A: Some data indicated that the risk of diabetes increases 9 percent during the use of the statin. If you look at the data carefully, however, diabetic patients were found to be obese, had a family history of diabetes, or already had a high level of diabetes mellitus test. Therefore, we can conclude that they already had a high chance of diabetes regardless of statin

Q: How much information should a patient be allowed to have when they take the statin?

A: The thought of statin is causing muscle pain is already well known. In the clinical fields, doctors must let the patients know that the adverse effects causing muscle pain is very rare at 1 out of 10,000 people who take medicine. They must also make the patients know that common muscle pain in the legs, for example, is not due to the statin. Even if there are muscle pains caused by statin, doctors need to inform the patients that it is neither dangerous nor disadvantageous for patients.

It is vital for the physician to provide and educate the patient with the correct information.
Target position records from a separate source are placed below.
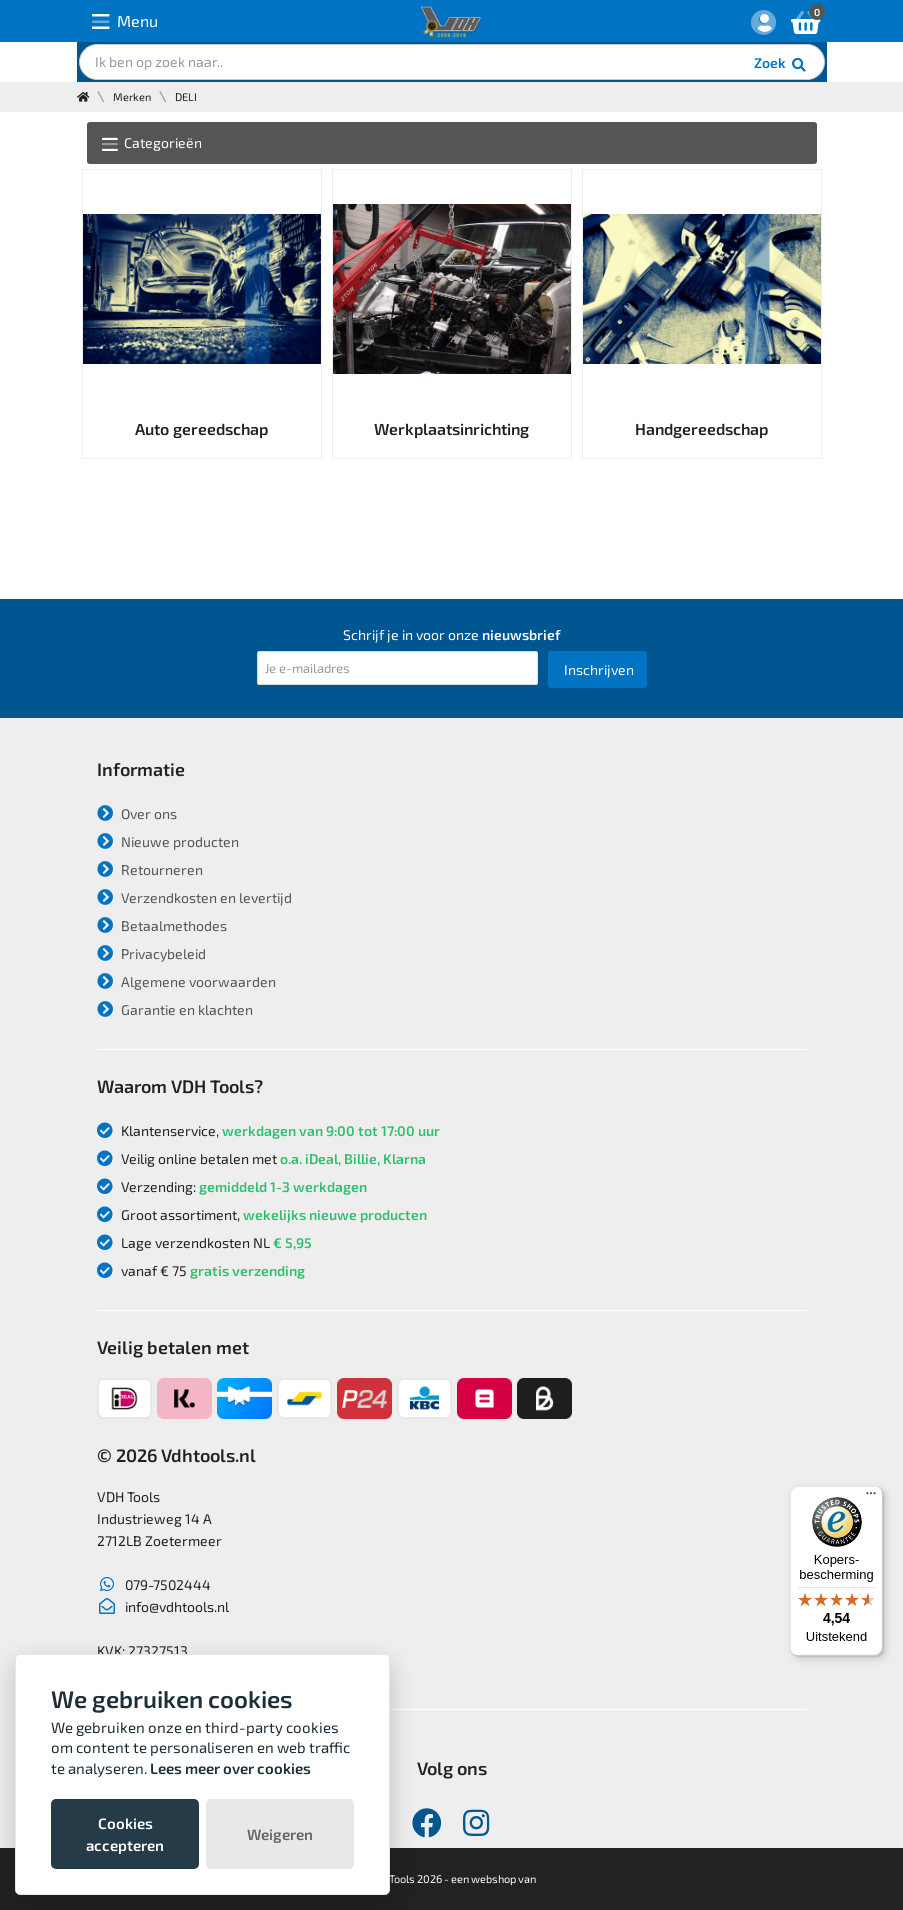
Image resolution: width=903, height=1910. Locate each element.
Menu (125, 21)
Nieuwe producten (168, 841)
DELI (186, 96)
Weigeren (280, 1834)
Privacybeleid (151, 953)
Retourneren (150, 869)
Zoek (781, 65)
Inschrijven (599, 669)
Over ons (137, 813)
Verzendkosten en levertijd (194, 897)
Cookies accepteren (125, 1834)
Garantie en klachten (175, 1009)
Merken (132, 96)
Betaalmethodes (162, 925)
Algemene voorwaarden (186, 981)
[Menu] (871, 1498)
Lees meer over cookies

In the case of myocardial infarction, prevention of relapse is essential, but stopping statin pills based on unjustified belief may result in undesirable consequences.

The same is true of medicines’ written instructions. The documentation already contains all the adverse reactions that patients have received, including adverse reactions caused by drugs. If all anomalies are included, the problem may become more prominent. Therefore, only the direct side effects associated with the drug should be inserted scientifically.

What is important is that although the chance of diabetes occurring exists, patients taking statin benefit much more from the medication because it profoundly prevents cardiovascular incidents, while the possibility of developing diabetes is low. Statin is an excellent healing drug with exceptional qualities. The patient should not stop taking the medication for fear of potential side effects. Most symptoms do not seem to be directly related to the drugs.